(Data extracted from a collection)
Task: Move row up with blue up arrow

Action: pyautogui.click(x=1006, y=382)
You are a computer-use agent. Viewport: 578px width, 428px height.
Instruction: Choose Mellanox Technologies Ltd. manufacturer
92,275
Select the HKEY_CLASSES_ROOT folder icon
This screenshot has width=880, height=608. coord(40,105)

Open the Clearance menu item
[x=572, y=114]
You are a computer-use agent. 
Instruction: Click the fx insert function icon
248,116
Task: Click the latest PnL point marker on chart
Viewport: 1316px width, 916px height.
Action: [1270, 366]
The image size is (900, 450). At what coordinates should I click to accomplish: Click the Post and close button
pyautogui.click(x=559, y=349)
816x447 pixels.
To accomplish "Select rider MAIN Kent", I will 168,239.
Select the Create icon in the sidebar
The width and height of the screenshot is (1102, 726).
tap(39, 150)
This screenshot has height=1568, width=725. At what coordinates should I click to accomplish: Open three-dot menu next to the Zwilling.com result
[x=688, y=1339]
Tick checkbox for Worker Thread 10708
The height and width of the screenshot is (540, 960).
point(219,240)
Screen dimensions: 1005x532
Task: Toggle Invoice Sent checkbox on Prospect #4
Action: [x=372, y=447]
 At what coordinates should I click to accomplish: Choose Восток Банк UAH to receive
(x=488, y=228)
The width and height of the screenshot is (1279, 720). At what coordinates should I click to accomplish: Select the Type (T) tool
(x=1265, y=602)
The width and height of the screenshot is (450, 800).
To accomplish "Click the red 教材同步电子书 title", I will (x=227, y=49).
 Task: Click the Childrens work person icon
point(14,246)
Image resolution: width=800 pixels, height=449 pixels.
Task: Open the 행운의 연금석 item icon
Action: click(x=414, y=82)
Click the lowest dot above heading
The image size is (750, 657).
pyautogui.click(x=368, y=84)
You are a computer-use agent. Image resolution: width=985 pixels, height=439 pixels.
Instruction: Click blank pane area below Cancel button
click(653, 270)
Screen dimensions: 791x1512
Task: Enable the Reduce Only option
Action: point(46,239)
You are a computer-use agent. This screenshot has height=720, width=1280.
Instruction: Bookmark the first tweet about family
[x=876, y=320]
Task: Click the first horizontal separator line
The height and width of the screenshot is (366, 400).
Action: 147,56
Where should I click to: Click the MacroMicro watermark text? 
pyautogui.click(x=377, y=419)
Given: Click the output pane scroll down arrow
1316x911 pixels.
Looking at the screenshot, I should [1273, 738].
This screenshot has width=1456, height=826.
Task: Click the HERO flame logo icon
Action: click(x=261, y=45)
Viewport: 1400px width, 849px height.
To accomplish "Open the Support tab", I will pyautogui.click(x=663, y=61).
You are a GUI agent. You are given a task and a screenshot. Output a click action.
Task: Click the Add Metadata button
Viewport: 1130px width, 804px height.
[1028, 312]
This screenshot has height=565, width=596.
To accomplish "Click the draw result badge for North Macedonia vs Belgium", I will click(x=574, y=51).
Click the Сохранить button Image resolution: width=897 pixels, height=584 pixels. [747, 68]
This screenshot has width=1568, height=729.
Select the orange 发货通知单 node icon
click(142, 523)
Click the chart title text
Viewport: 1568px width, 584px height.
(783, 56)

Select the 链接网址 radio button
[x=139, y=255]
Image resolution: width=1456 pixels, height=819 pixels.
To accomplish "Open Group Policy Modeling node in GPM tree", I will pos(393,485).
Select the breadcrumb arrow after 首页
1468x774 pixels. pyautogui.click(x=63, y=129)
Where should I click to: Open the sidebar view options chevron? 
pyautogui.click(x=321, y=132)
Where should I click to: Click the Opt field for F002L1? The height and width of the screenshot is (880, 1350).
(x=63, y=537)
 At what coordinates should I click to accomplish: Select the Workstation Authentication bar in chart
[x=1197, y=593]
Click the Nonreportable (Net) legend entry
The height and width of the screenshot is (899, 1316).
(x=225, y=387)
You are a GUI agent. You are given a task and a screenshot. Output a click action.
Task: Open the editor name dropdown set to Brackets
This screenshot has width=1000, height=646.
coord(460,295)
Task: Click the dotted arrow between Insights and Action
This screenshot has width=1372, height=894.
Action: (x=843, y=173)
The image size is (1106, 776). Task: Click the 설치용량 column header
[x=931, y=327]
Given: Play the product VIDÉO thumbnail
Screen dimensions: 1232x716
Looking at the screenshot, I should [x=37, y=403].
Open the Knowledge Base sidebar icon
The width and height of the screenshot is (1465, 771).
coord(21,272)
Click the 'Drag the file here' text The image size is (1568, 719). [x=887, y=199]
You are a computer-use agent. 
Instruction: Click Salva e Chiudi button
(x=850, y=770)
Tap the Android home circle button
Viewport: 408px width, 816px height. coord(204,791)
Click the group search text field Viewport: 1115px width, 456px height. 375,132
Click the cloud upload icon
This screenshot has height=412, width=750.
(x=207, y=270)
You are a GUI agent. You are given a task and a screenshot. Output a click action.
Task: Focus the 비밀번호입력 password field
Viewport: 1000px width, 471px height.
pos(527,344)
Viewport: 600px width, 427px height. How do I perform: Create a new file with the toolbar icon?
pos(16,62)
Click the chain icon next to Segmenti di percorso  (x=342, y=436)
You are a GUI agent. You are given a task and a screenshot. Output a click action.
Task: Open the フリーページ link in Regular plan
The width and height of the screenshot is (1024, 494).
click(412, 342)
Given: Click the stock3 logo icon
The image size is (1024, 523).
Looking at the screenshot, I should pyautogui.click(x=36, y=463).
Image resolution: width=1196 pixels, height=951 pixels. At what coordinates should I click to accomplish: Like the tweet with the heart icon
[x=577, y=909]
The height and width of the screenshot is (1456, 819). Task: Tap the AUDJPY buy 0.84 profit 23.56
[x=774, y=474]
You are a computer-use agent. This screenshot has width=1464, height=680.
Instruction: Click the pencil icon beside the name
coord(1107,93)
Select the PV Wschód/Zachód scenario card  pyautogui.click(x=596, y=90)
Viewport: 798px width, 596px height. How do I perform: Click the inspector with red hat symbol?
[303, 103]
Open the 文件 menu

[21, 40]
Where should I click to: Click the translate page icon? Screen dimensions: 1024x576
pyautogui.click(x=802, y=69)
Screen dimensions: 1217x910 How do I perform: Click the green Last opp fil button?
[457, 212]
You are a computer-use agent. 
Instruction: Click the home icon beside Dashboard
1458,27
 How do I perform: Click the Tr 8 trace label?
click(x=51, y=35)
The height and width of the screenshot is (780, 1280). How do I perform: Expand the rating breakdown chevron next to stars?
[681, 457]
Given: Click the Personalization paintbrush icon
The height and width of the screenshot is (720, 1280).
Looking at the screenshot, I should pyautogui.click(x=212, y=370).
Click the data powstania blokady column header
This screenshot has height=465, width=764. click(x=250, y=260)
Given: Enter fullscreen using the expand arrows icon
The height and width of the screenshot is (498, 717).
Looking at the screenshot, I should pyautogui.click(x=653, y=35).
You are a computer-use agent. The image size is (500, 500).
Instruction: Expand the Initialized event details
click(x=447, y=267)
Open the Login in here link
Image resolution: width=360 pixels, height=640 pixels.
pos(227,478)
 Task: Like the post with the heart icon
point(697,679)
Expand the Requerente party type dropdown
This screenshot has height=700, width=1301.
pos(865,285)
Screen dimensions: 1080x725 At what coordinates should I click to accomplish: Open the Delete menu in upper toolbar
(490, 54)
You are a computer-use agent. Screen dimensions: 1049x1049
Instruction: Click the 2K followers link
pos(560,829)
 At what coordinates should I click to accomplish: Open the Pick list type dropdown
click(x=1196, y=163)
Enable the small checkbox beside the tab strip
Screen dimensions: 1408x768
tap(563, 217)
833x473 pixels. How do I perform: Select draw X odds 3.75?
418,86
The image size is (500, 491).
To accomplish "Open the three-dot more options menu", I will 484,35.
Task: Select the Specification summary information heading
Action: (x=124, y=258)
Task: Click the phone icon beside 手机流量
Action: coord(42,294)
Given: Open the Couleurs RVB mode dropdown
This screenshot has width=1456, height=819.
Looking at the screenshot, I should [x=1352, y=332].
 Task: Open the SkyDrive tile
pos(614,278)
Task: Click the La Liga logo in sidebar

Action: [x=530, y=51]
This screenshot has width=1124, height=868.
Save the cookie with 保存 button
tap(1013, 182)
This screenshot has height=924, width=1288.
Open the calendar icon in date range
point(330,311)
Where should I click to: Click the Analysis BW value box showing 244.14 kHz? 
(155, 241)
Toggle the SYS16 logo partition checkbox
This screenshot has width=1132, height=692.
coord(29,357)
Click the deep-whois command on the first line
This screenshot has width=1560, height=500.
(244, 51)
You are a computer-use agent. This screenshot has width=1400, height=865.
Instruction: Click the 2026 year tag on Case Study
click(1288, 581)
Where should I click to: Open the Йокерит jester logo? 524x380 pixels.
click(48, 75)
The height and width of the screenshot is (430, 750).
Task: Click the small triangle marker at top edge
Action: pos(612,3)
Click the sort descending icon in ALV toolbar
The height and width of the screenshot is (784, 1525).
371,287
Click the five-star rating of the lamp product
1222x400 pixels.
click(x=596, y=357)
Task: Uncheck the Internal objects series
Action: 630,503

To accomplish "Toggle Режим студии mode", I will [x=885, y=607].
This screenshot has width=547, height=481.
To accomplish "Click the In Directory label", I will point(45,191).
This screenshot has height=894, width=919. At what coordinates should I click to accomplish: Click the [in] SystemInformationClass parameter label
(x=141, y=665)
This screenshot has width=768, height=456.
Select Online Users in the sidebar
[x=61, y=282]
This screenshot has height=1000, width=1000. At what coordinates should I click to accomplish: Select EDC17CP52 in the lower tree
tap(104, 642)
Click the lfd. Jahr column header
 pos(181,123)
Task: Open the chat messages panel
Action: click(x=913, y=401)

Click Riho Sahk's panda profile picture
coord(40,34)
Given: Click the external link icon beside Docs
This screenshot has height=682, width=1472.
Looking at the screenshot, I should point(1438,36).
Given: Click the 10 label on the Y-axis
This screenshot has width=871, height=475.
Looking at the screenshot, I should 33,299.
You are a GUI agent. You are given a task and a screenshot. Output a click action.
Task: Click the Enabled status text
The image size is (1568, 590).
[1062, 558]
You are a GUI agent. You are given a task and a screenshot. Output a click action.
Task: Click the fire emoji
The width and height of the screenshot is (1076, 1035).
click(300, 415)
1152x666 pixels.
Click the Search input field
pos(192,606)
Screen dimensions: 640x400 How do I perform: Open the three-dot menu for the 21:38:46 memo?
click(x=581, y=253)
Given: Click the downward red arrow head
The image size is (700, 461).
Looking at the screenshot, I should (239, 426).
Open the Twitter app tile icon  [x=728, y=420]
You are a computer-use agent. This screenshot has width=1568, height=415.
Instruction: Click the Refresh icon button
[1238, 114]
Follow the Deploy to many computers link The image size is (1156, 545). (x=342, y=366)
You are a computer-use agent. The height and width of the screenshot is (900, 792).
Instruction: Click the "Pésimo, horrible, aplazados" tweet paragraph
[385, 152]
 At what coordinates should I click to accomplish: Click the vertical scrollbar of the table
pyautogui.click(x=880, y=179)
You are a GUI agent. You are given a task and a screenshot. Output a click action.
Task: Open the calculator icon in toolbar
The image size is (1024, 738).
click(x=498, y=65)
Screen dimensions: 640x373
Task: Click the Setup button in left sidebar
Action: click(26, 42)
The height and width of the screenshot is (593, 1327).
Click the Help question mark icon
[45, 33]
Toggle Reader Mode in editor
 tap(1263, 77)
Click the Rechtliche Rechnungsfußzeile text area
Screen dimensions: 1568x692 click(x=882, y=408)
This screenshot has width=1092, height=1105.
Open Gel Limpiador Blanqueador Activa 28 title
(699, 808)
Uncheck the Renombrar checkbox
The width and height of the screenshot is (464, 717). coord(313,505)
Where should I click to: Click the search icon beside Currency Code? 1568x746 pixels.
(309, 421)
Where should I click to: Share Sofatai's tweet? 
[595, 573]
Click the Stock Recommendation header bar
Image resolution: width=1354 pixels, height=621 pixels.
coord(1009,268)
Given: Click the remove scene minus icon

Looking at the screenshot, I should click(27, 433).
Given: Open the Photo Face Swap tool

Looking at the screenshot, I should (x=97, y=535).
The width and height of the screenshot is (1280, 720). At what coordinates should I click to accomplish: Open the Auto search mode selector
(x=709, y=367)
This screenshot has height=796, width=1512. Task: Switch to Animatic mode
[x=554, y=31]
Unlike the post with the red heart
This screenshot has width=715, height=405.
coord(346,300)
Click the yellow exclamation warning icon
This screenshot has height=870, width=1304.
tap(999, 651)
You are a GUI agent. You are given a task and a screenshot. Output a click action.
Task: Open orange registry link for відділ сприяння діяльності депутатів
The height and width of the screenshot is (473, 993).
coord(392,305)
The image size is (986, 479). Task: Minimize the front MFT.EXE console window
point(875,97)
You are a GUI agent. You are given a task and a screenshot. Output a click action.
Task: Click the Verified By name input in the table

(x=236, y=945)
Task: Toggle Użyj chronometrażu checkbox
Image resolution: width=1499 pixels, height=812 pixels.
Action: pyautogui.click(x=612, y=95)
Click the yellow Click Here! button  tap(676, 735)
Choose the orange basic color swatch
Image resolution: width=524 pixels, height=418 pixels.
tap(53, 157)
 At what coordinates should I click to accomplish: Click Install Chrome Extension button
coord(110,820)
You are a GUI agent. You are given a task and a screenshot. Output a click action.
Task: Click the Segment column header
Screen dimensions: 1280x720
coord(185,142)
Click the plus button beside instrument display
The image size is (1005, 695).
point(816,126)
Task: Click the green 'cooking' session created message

* [What you need to do] Could you restate word for word the lines above from the one containing "This screenshot has height=412, width=750." through the one containing "Task: Open the フリーページ link in Regular plan", both included, and nothing else?

* [Completed task]
This screenshot has height=412, width=750.
(x=207, y=270)
You are a GUI agent. You are given a task and a screenshot. Output a click action.
Task: Focus the 비밀번호입력 password field
Viewport: 1000px width, 471px height.
pos(527,344)
Viewport: 600px width, 427px height. How do I perform: Create a new file with the toolbar icon?
pos(16,62)
Click the chain icon next to Segmenti di percorso  (x=342, y=436)
You are a GUI agent. You are given a task and a screenshot. Output a click action.
Task: Open the フリーページ link in Regular plan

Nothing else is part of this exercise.